- Genre: Documentary
- Starring: Frank Grillo
- Country of origin: United States
- Original language: English
- No. of seasons: 1
- No. of episodes: 5

Production
- Running time: 41-44 min.

Original release
- Network: Netflix
- Release: October 12, 2018

= FightWorld =

FightWorld is a 2018 American docu-series, exploring the diverse fighting techniques found in cultures around the world. In each installment of the series, Frank Grillo travels to a different country to embed in the local fight culture, exploring various disciplines such as Boxing, Muay Thai, Lethwei, Senegalese wrestling and Krav Maga.

==Cast==
- Frank Grillo
- Julio César Chávez
- Buakaw Banchamek
- Soe Lin Oo

== Episodes==

| Episode | Name | Description |
|---|---|---|
| 1 | Mexico: La Pistola y El Corazon | Actor Frank Grillo visits Mexico City, where he meets Julio César Chávez, speaks with aspiring boxers and learns the one rule of Mexican boxing. |
| 2 | Thailand: Fortunate Son | In Thailand, Grillo sees firsthand why Muay Thai and visits star Buakaw Banchamek. |
| 3 | Myanmar: Crossroads | Fighters from around the world travel to Myanmar for the World Lethwei Championship.
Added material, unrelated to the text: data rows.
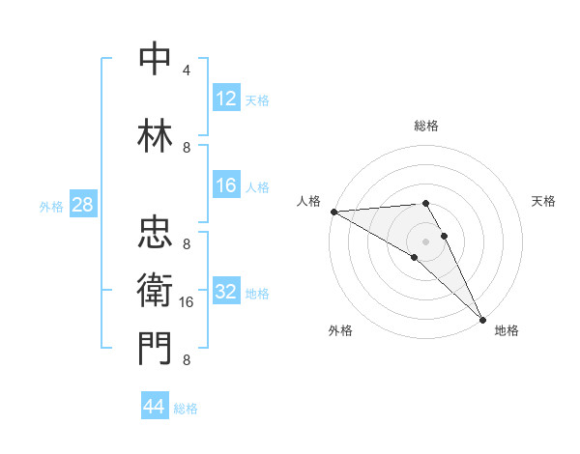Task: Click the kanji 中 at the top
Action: (156, 59)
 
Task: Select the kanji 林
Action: (156, 136)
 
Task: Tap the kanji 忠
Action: (156, 233)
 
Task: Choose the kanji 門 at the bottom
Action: (156, 349)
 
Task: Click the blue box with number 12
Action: (226, 99)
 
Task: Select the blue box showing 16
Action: (226, 186)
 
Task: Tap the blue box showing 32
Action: (226, 293)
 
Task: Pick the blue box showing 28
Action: (82, 205)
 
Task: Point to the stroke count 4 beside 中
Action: (186, 71)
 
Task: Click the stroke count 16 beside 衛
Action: (188, 302)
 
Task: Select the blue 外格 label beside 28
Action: (51, 206)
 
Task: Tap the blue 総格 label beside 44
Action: (186, 409)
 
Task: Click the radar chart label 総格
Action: (425, 126)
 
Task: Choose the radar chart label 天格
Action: (543, 201)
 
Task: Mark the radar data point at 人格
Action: (333, 211)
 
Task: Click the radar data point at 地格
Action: (481, 318)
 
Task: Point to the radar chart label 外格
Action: (340, 330)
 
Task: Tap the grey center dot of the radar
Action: (425, 241)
Grillo trains with elite Lethwei fighter Soe Lin Oo. |
| 4 | Senegal: If I Should Fall from Grace with God | Grillo goes to Senegal along with countless passionate fans and gets caught up in the pageantry as two highly respected Senegalese wrestlers prepare to battle. |
| 5 | Israel: Masters of War | In Israel, Grillo receives a lesson on Krav Maga, a unique style of hand-to-hand combat used by citizens and military forces alike. |

==Release==
It was released for only one season with five episode on October 12, 2018 on Netflix streaming.